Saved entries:
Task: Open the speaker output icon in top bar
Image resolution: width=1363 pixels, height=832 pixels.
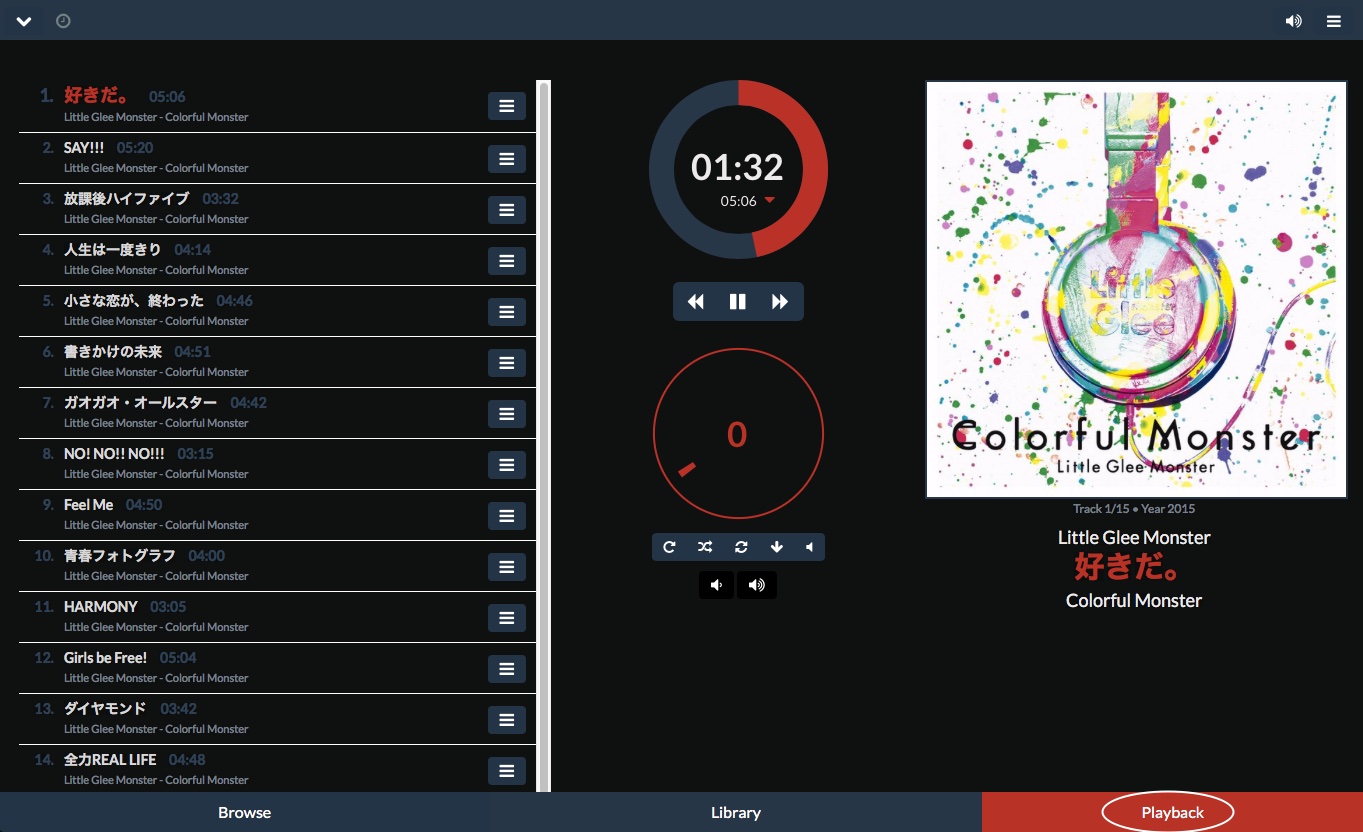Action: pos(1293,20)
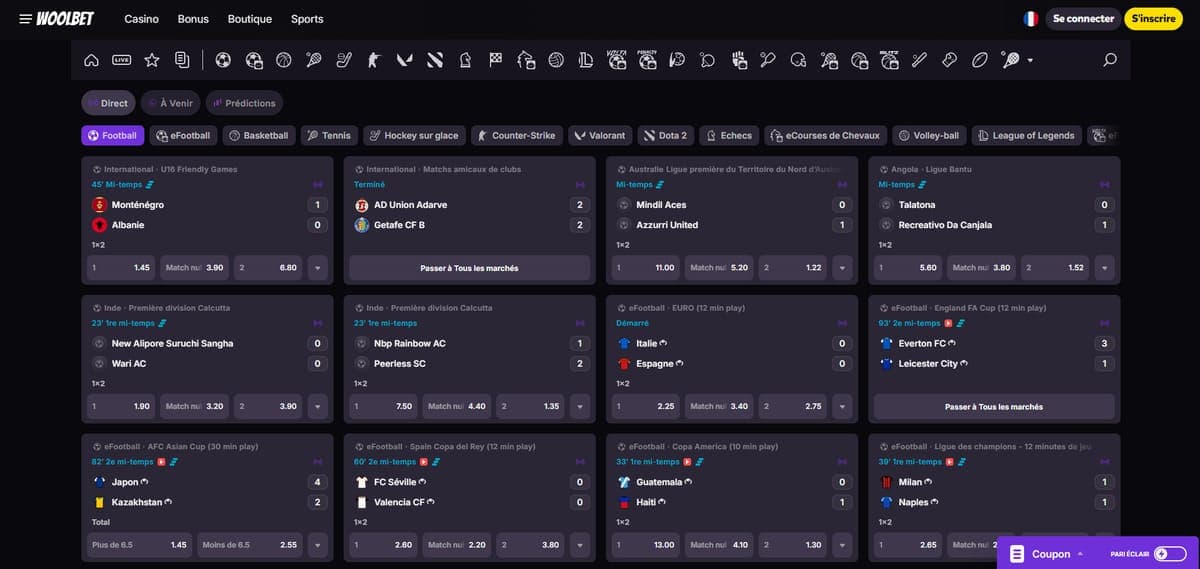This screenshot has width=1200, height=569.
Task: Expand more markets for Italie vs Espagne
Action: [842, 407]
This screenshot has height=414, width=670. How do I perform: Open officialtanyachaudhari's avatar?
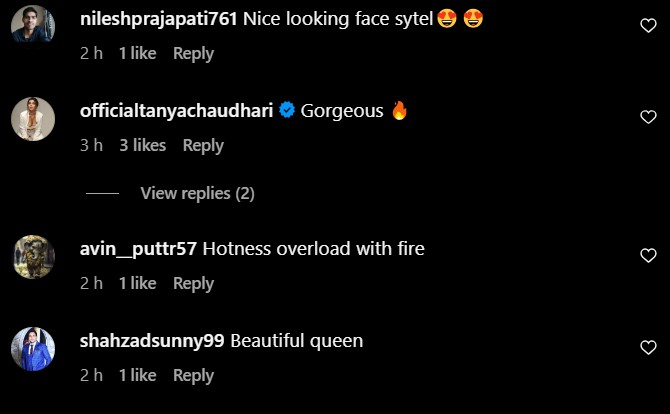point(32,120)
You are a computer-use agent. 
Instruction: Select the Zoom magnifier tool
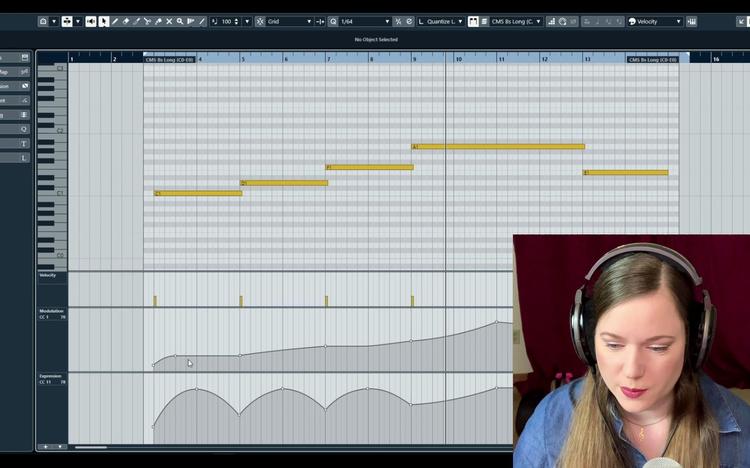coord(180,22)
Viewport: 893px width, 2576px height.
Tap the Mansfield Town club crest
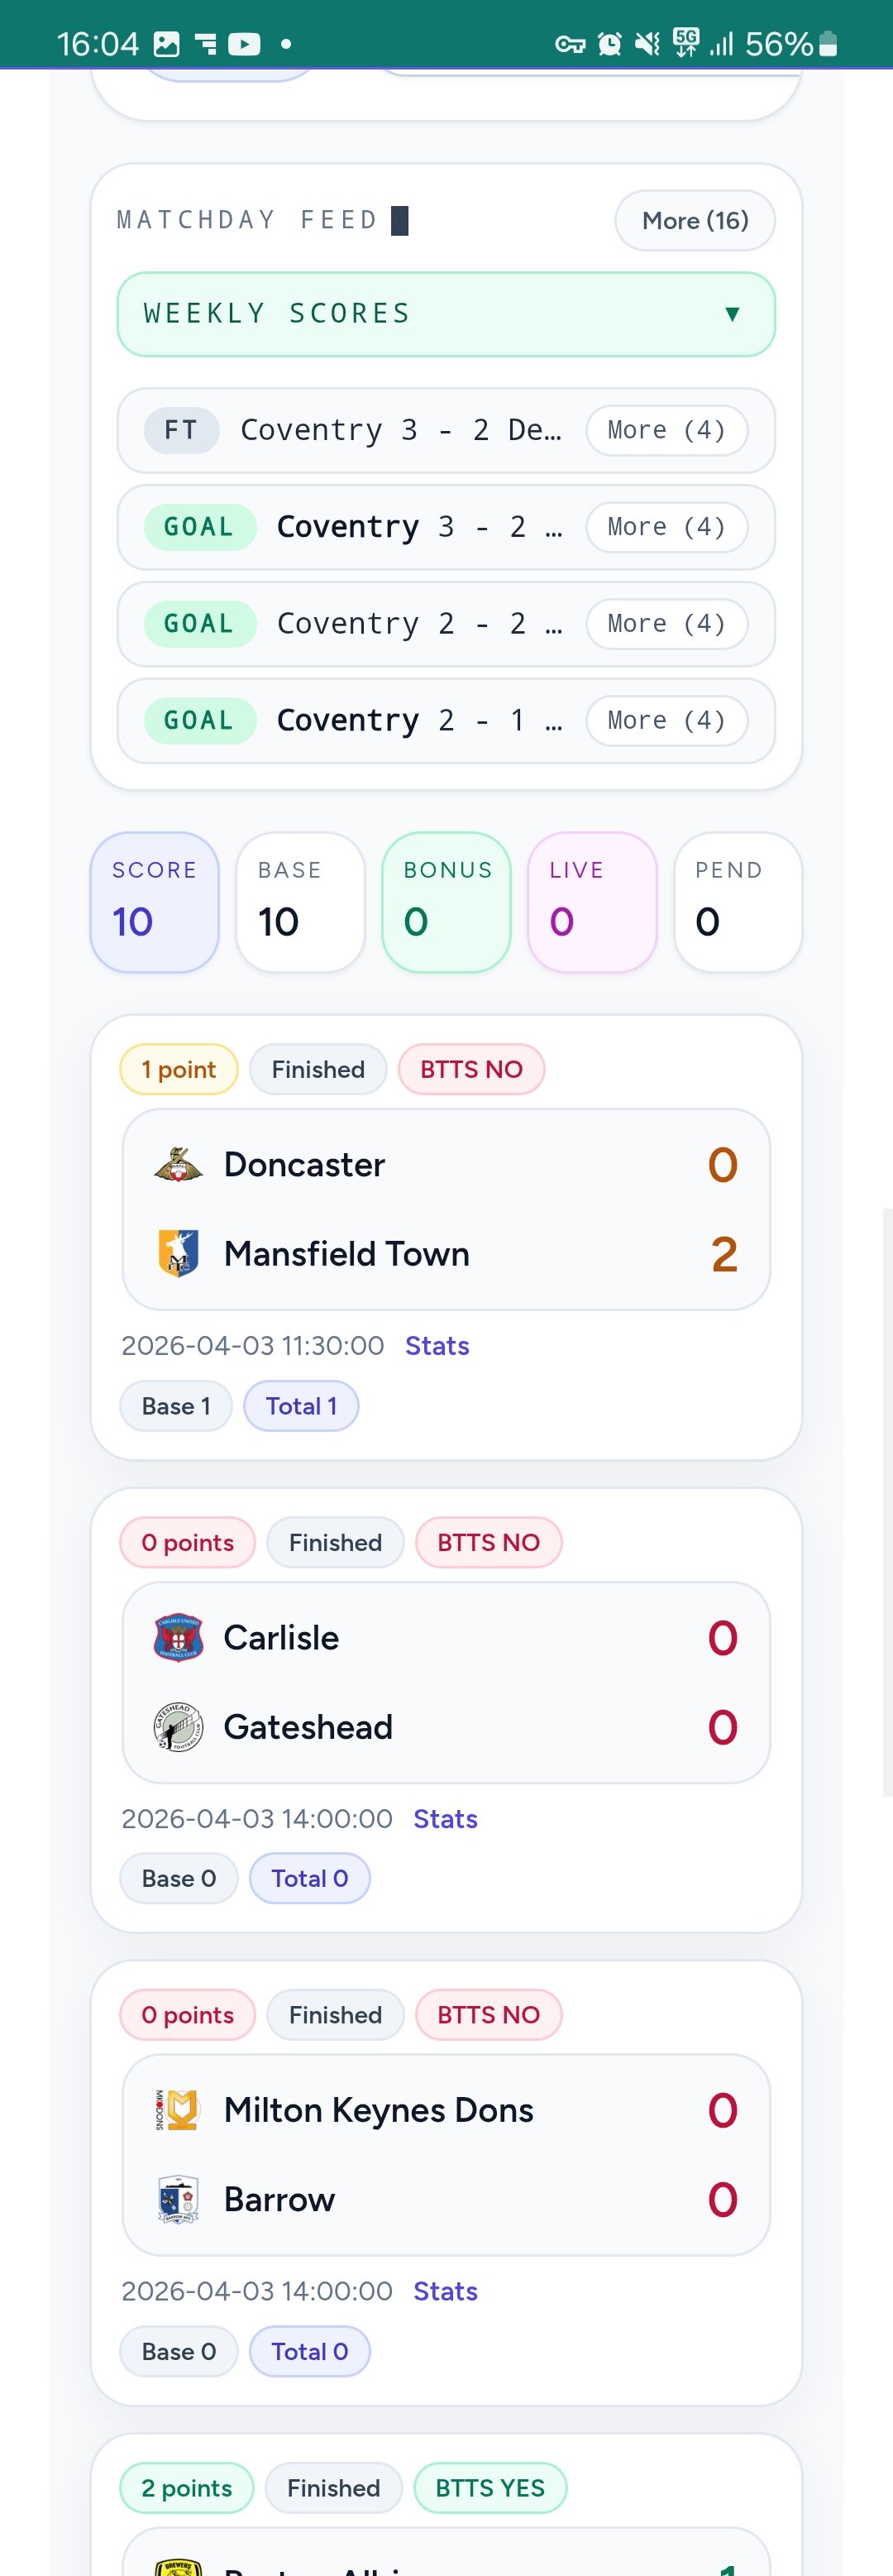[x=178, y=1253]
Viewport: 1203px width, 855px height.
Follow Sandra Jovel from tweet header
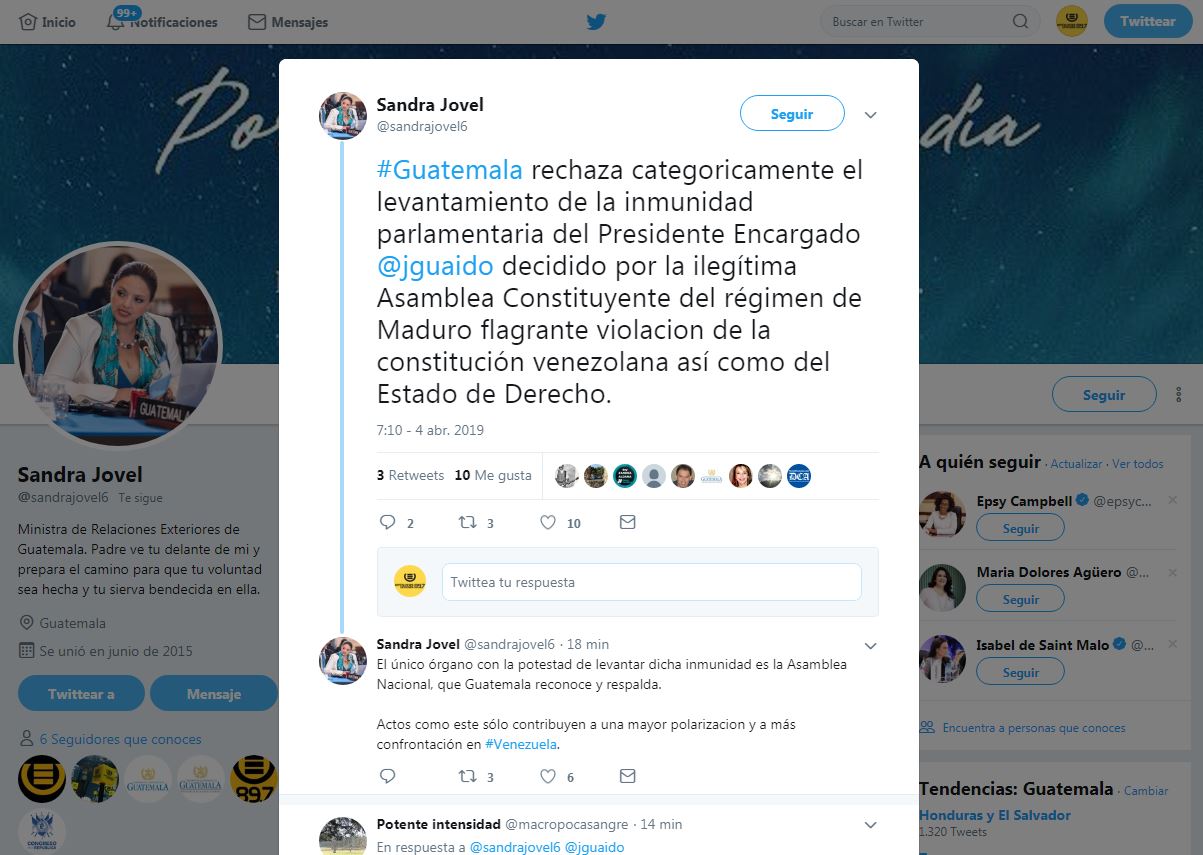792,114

Work to complete
Output only the lines running from the line with "This screenshot has height=414, width=670." through the last line of the entries above, inclusive, with pictures excluded.

Task response
This screenshot has height=414, width=670. How do I perform: Open officialtanyachaudhari's avatar?
point(32,120)
You are a computer-use agent. 
Instruction: Select the Zoom magnifier tool
coord(180,22)
Viewport: 893px width, 2576px height.
Tap the Mansfield Town club crest
[x=178, y=1253]
Viewport: 1203px width, 855px height.
Follow Sandra Jovel from tweet header
792,114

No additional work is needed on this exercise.